## Provided passage:
What's going on here? Our regular expression search pattern is a single space, so when the engine finds two spaces together, it splits between them. Furthermore, because the spaces are being discarded, we end up with an empty string. For instance, there are three spaces between "Once" and "Upon", so the sequence "Once Upon" is split four times: between "Once" and the following space, between that first space and the second (which results in an empty string), between the second and the third (another empty string), and between the third and "Upon". Therefore, we end up with four substrings: "Once", "", "", and "Upon". Can we fix this problem? Yes we can—the obvious solution is to test for empty strings upon output:

string u = "Once   Upon A Time In   America";
Regex p = new Regex(" ");
foreach (string ss in p.Split(u))
{
    if (ss.Length>0)
        Console.WriteLine(ss);
}

OK, it's working, but it seems a bit of a bodge, doesn't it? Isn't there a better way? The answer is yes. In the following example—which produces the same output—we specify \s as the pattern to match. Regex will interpret \s as any single whitespace character. We need to place the at sign (@) in front of the string, or the compiler will step in and complain about \s being an unrecognized escape sequence. Finally, we add a plus sign (+) to the end of the pattern to signify that we're happy to match multiple instances of the pattern—in this case, multiple instances of whitespace:

Console.WriteLine(
    "\nMultiple spaces, using \"[\\s]+\"");
string v = "Once   Upon A Time In   America";
Regex o = new Regex(@"[\s]+");
foreach (string ss in o.Split(v))
{
    Console.WriteLine(ss);
}

If we're concerned only with spaces and not other whitespace characters (such as tabs), we can reduce the expression to this:

Regex n = new Regex("[ ]+");

Finally, instead of using the square brackets to surround our search pattern, we can use parentheses—another of the metacharacters recognized by Regex. What difference do they make? Let's take our first (simplest) example:

Console.WriteLine(
    "\nSingle spaces, using ()");
string x = "Once Upon A Time In America";
Regex m = new Regex("( )");
foreach (string ss in m.Split(x))
{
    Console.WriteLine(ss);
}

Here's the output:

Single spaces, using ()

## Stored data:

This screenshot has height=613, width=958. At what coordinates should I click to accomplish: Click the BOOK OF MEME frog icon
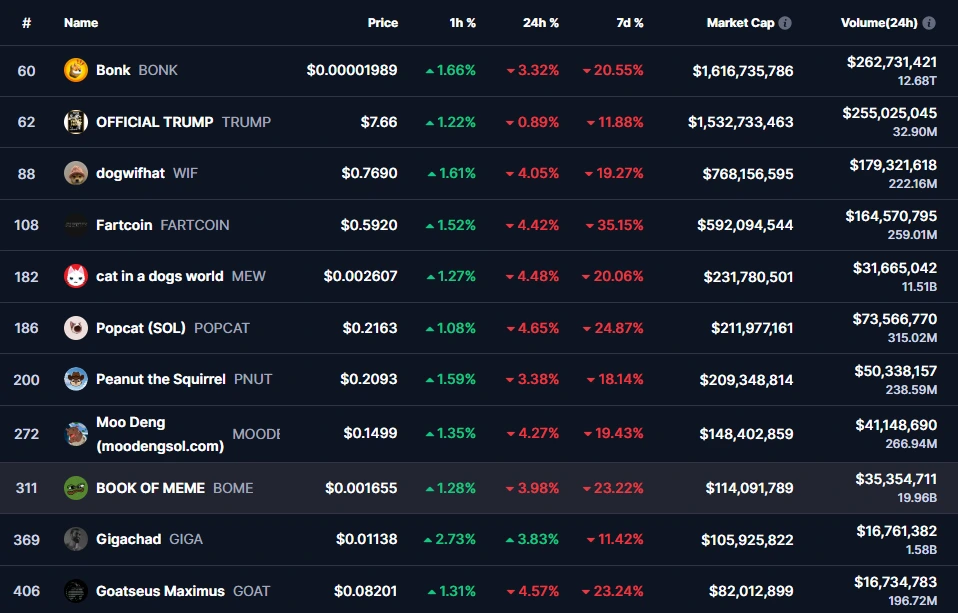point(76,488)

## Short problem:
From the passage on splitting strings with Regex, reproduce word for word everything from "OK, it's working, but" down to "foreach (string ss in o.Split(v))". The material shown above was taken from a different source than the passage.

## Answer to this task:
OK, it's working, but it seems a bit of a bodge, doesn't it? Isn't there a better way? The answer is yes. In the following example—which produces the same output—we specify \s as the pattern to match. Regex will interpret \s as any single whitespace character. We need to place the at sign (@) in front of the string, or the compiler will step in and complain about \s being an unrecognized escape sequence. Finally, we add a plus sign (+) to the end of the pattern to signify that we're happy to match multiple instances of the pattern—in this case, multiple instances of whitespace:

Console.WriteLine(
    "\nMultiple spaces, using \"[\\s]+\"");
string v = "Once   Upon A Time In   America";
Regex o = new Regex(@"[\s]+");
foreach (string ss in o.Split(v))